Gözlerinin içine baka baka bir yalanın azabını çekmene izin vermem dememişti.

"Mihre..." dedi zorlukla. Konuşmak adına derin bir nefes alırken cümlelerini toparlamaya çalıştı. "Ben yapmadım. Bunca yıl ben saklamadım onu..." Gözlerimin içine baktı kendini inandırma isteğiyle. "Ben yapsaydım... Özlemine katlanamadığım o yerde gelip dizlerinde ağlar mıydım?

Biliyordum bunu zaten. Biliyordum fakat gözlerine bakarken yaşadığım o hayal kırıklığının sebebi bu değildi.

Kafamı hafifçe sallarken "Tamam... O zaman bilmiyordun." dedim netlikle. Ardından yüzünde oluşan en ufak bir hareketi bile kaçırmama isteğiyle ona baktım. "Peki ya doğum günümde? O gün, tenimde soluklanırken de mi bilmiyordun?"

Duraksadı.

Bunu söylememi beklemiyor olacak saniyelik de olsa bir şaşkınlık geçti gözlerinden.
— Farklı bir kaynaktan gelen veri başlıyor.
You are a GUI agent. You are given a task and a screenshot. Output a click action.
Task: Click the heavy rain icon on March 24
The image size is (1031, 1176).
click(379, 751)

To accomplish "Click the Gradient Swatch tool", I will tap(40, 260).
"Mihre..." diyecek olduğunda bir adım ona doğru attım. "O gece biliyordun Kadir..." dedim doğrudan. "O gece biliyordun. O halin, o bakışların, o tavrın... Biliyordun ve bile bile sustun!"

Kadir'in gözleri her bir kelimemde ayrı bir şiddette karardı. Kaşları da aynı ölçüde tepkisini belli edercesine çatıldığında buna takılmadım bile.
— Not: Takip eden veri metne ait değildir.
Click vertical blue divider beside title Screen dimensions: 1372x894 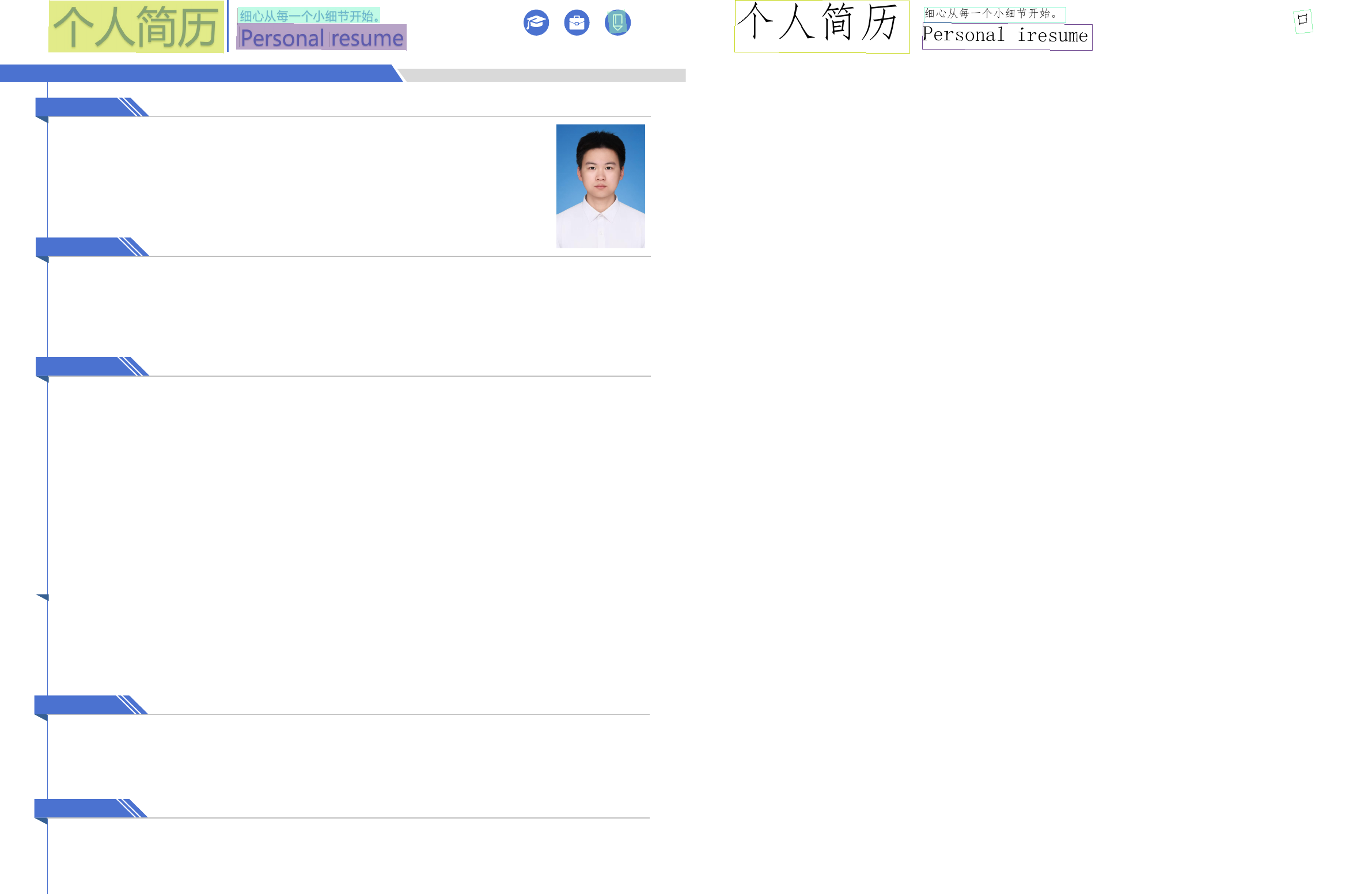(228, 26)
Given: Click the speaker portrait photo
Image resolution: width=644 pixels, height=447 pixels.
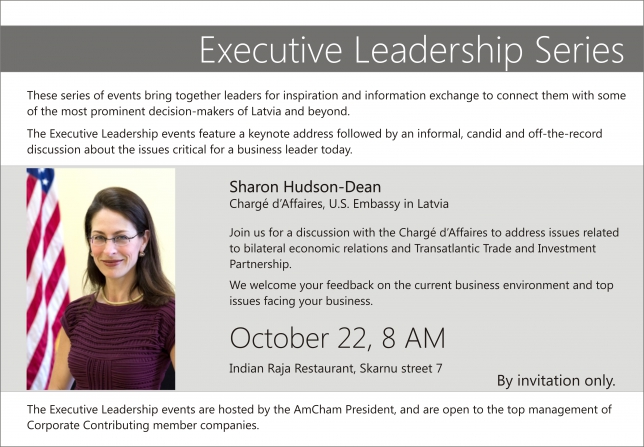Looking at the screenshot, I should tap(101, 279).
Fakat o bunu daha da belli edercesine bana doğru bir adım attı. "Biliyordum..." dedi doğrudan. Gözlerimdeki o öfkeyi aynı saniye yakalarken devam etti. "Biliyordum da senin kalbini kıracak tek bir kelime mi ettim o gece? O halin, o tavrın diyorsun..." Bu cümlelere daha çok kırıldı mı öfkelendi mi anlamadım. "Dokunmaya kıyamıyordum ben! Hasretinden kavrulurken dokunmaya kıyamıyordum! Ne hali ne tavrı?!"

Öyle bir bağırdı ki her bir kelimesi ayrı bir sarsıntı yarattı bedenimde. O hasret yalnızca bahsiyle bile yüreğimde derin bir sızıya sebep olurken yaşadığım o sinir biraz olsun diner sandım ama dinmedi.
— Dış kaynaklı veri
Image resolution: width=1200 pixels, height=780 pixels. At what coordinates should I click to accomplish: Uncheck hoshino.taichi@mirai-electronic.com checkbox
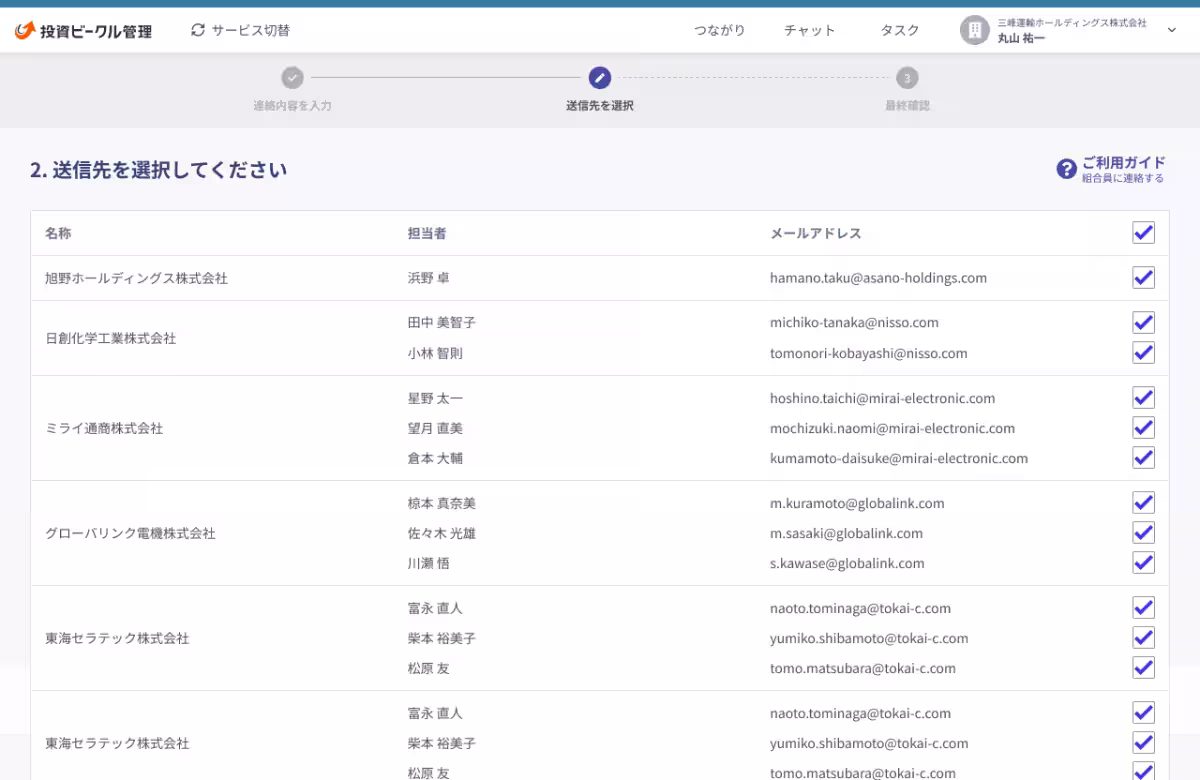[1143, 398]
"Sorunda bu ya!" dedim sesim titremesine rağmen onun gibi bağırarak. "Sustun! Çektiğim o azabı bile bile sustun! O azaptan arınmamın senin tek bir kelimene baktığını bile bile sustun!" Sıkıntı dolu bir soluğu serbest bıraktığım anlarda hayal kırıklığı ile baktım. "Oysa içimde yanan o ateşi gördün Kadir. Benim nasıl kıvrandığımı gördün!"

Haksız bir hayal kırıklığı sardı dört bir yanımı. Oysa bu kırıklığı yaşayamayacak şeyler yapmıştım. Ebru'nun ölüp ölmemesinin de bir yerden sonra öneminin kalmayacağı şeyler yapmıştım. O silahı kaldırmıştım mesela.

O silahı onu öldürmek için kaldırmıştım.

Bunu hiçbir şey değiştirmeyeceği gibi bende inkâr etmiyordum zaten. Ne yaptığımı biliyordum. Aynı bana ne yapıldığını bildiğim gibi. Herkesin, Özgür de dahil herkesin yaptıklarını bir yere kadar kabullenmiştim bu yüzden. Fakat Kadir bende öyle bir yerdeydi ki tüm bu bildiklerime rağmen kabullenemiyordum.

Kabullenemiyor, yakıştıramıyordum.

"Bir kere..." dedi aramıza bir anda düşen o keskin sessizliği bozarak. "Bir kere olsun bana gel istedim. Kendi isteğinle, bana sığın istedim."

Kaşlarım pürüzlü çıkan sesi, sözleri ile çatılırken "Kadir..." derken buldum kendimi. O ise dakikalar önce benim yaptığımı yaparak sözümü kesmiş, yeniden konuşmuştu.